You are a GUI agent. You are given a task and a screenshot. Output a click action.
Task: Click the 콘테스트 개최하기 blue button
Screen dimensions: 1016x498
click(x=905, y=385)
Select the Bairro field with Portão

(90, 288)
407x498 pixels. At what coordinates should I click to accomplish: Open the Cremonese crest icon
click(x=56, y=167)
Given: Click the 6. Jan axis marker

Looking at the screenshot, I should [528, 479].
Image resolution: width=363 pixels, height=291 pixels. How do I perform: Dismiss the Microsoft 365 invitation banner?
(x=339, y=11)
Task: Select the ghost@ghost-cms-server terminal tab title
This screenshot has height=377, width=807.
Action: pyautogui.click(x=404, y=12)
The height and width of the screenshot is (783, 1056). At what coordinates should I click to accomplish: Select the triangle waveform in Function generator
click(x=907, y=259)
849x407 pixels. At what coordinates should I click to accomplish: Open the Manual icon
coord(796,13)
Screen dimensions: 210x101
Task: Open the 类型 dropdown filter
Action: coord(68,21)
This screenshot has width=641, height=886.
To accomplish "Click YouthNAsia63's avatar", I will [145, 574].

-.-.-

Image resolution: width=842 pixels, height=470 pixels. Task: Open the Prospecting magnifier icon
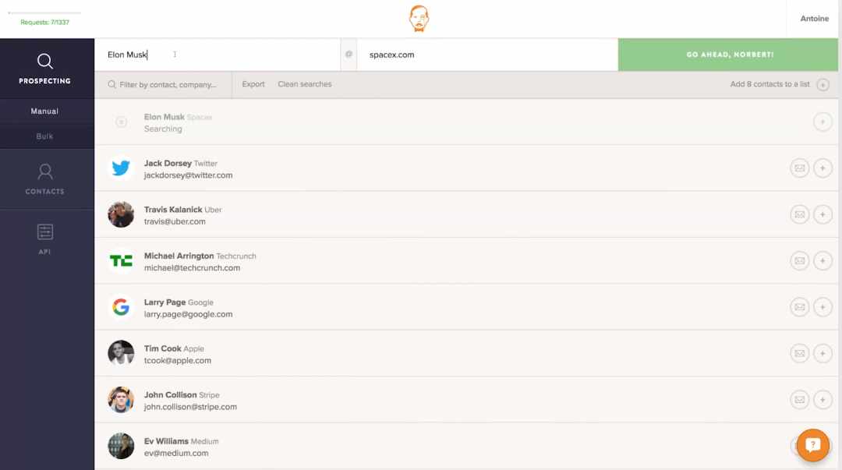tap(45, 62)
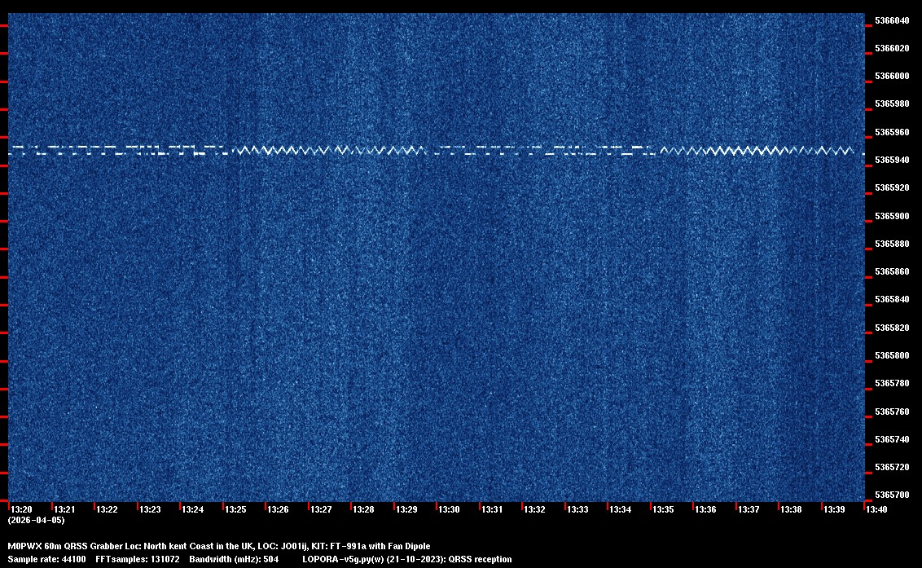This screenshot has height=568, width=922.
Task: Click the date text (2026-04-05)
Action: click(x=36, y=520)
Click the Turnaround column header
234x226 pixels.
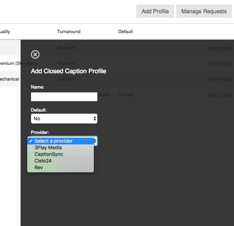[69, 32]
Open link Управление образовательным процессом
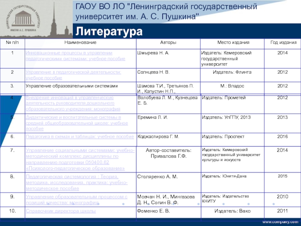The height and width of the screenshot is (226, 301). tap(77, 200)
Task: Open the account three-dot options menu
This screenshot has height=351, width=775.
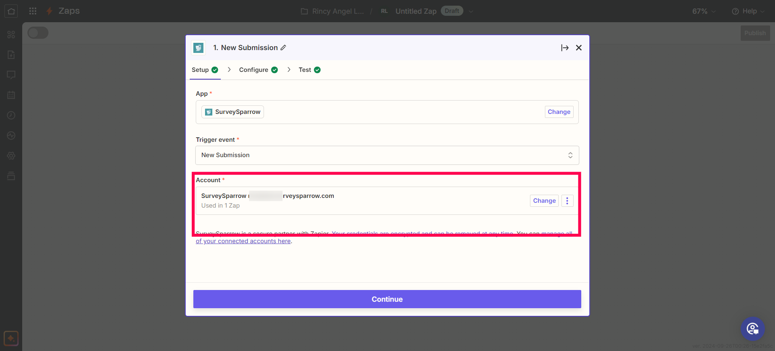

-.-.-

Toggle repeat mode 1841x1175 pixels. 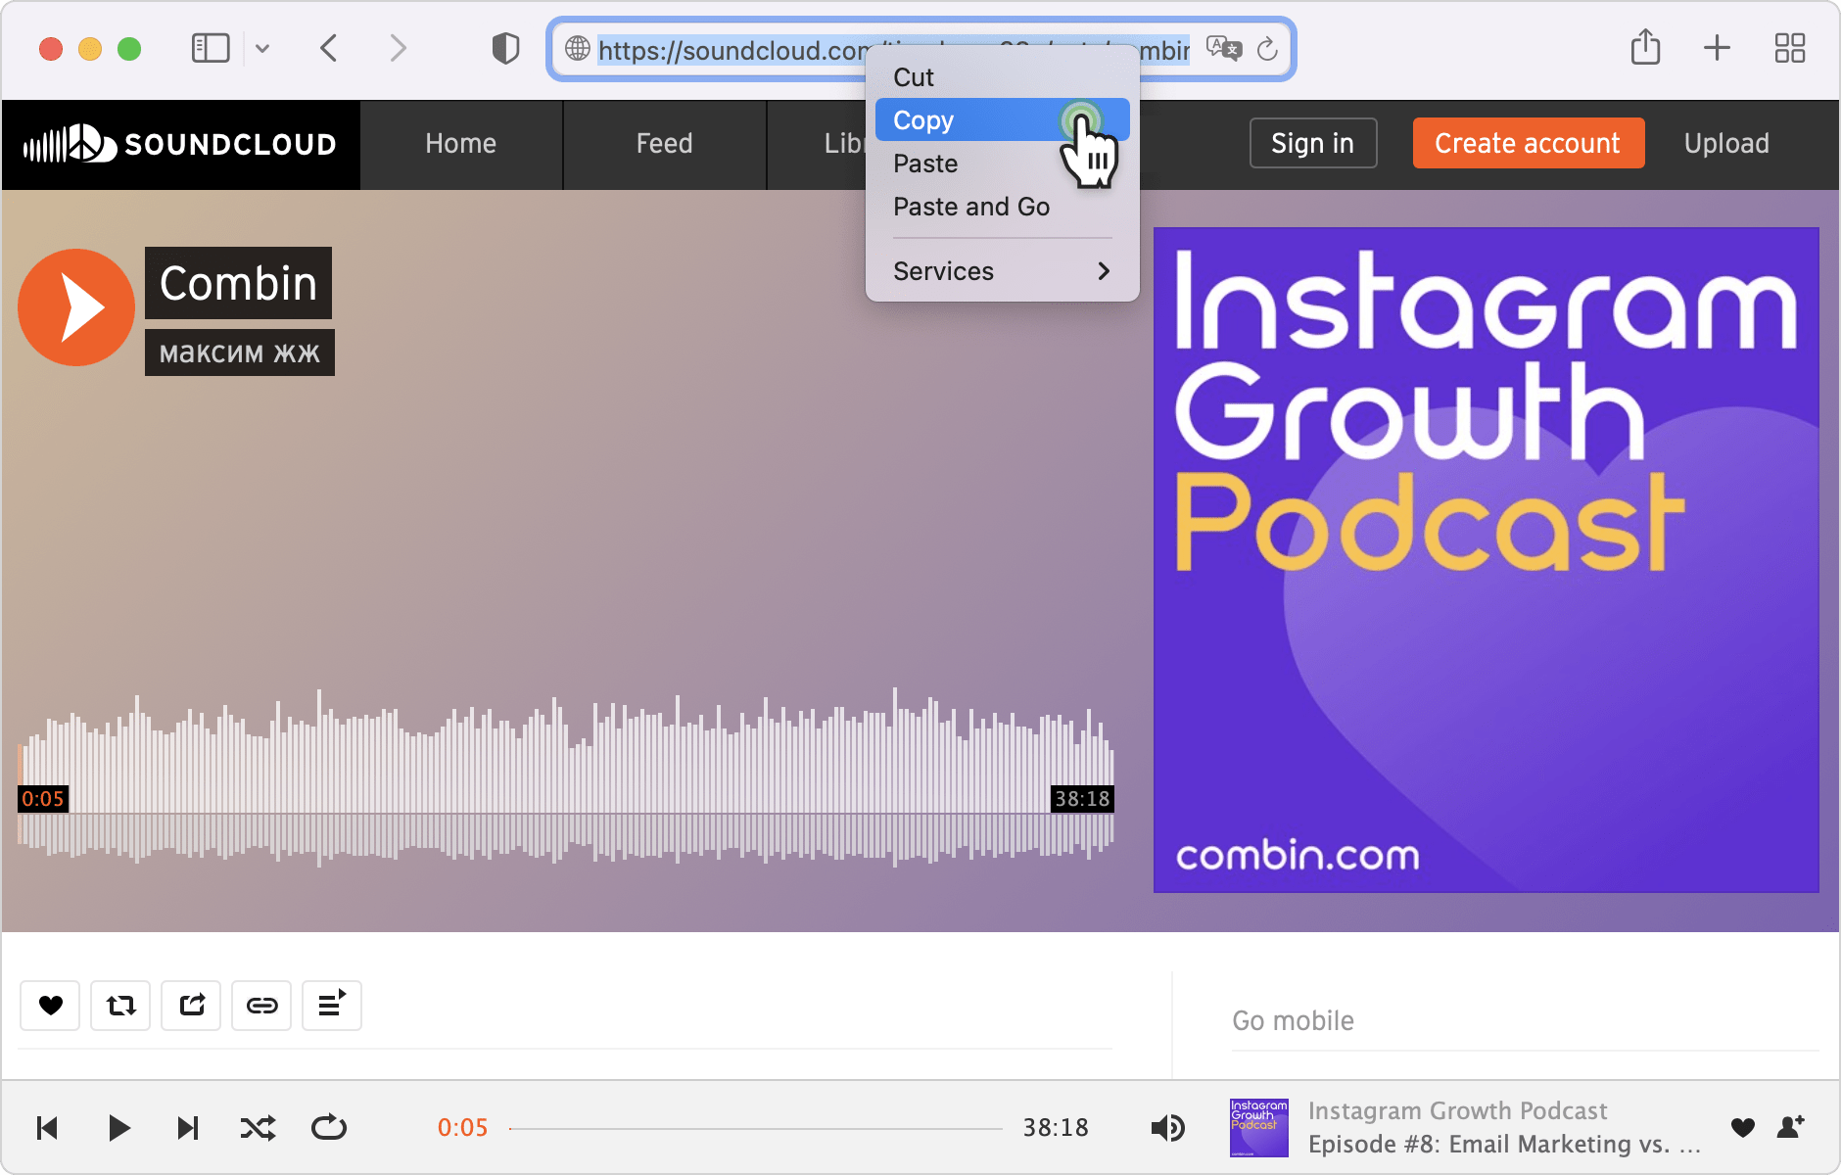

-.-.-

Collect each line of the records above that contains the word "Image" and copy it in full.

Image resolution: width=363 pixels, height=291 pixels. How do I perform: Dismiss the Microsoft 365 invitation banner?
Image resolution: width=842 pixels, height=470 pixels. Task: Open the Prospecting magnifier icon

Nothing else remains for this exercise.